Federation general secretary Zwelinzima Vavi yesterday slammed recent
statements by ANC Youth League president Fikile Mbalula likening
Cosatu's criticism of the Zimbabwean state of affairs to that of
right-wing personalities and media.
Mbalula's article
in last week's ANC Today online publication raised serious questions
for the ANC-Cosatu-SA Communist Party alliance, Vavi said, as it
sought to question the bona fides of and cast aspersions on other
alliance partners on behalf of the ANC. "To ensure a proper, open
and comradely debate in the alliance, we need clarity from the ANC
leadership," Vavi said. Among other things, the ANC should clarify
whether it agreed with Mbalula that the government of President
Robert Mugabe still represented a progressive national liberation
movement.
Mbalula's statements
were a chilling warning that events in Zimbabwe could be a foretaste
of what could happen in South Africa if the author had his way,
Vavi said. The only buffer to such a scenario was a strong ANC-Cosatu-SACP
alliance and the country's democratic and progressive constitution.
The article pointed to the need for the alliance to develop a common
understanding of what was actually happening in Zimbabwe, Vavi said.

> _Stated task 1_
In the excerpt on Vavi's criticism of Mbalula, reproduce verbatim the passage starting at "Mbalula's statements" and ending at "and progressive constitution.".
> _Stated task 2_
Answer these questions from the excerpt on Vavi's criticism of Mbalula:
(a) In what publication did Mbalula's article appear?
(b) What did Vavi call the only buffer against the scenario he described?
(c) Whose government did Vavi want the ANC to say whether it still considered a progressive national liberation movement?
> _Stated task 3_
Can you continue the excerpt on Vavi's criticism of Mbalula, starting after its final sentence?
The data that follow come from a different source than the excerpt above.

> _Records_
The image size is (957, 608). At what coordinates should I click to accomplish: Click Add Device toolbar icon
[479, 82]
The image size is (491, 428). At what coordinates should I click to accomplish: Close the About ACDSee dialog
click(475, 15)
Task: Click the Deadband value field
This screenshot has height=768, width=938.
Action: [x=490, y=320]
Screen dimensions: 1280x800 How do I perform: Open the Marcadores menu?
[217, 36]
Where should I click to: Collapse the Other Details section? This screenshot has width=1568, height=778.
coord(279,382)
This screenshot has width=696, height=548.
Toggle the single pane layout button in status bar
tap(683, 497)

--

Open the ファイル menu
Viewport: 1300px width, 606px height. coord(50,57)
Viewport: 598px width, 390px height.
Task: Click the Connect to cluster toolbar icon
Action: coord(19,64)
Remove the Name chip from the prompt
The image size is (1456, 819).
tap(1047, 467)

> _Result 1_
Mbalula's statements
were a chilling warning that events in Zimbabwe could be a foretaste
of what could happen in South Africa if the author had his way,
Vavi said. The only buffer to such a scenario was a strong ANC-Cosatu-SACP
alliance and the country's democratic and progressive constitution.

> _Result 2_
(a) Last week's ANC Today online publication.
(b) A strong ANC-Cosatu-SACP alliance and the country's democratic and progressive constitution.
(c) The government of President Robert Mugabe.

> _Result 3_
"Maybe the alliance must send a joint fact-finding mission to Zimbabwe
so that we can read from the same page." A Cosatu fact-finding mission
to that country was recently expelled by Mugabe's government, and
drew criticism from President Thabo Mbeki.
Mbeki has urged
Zimbabwe's ruling and opposition parties to agree on a revised election
law before polls in March, to ensure no recurrence of disputes over
the result. Mbeki noted that Zimbabwe's parliament was currently
considering new legislation relating to creating an independent
electoral commission and other changes in the election system. These
were needed "to address concerns that have been raised by the Movement
for Democratic Change and the rest of the world about ... the conduct
of elections", he said. "What we've tried to do is encourage the
ruling party and the opposition to get together."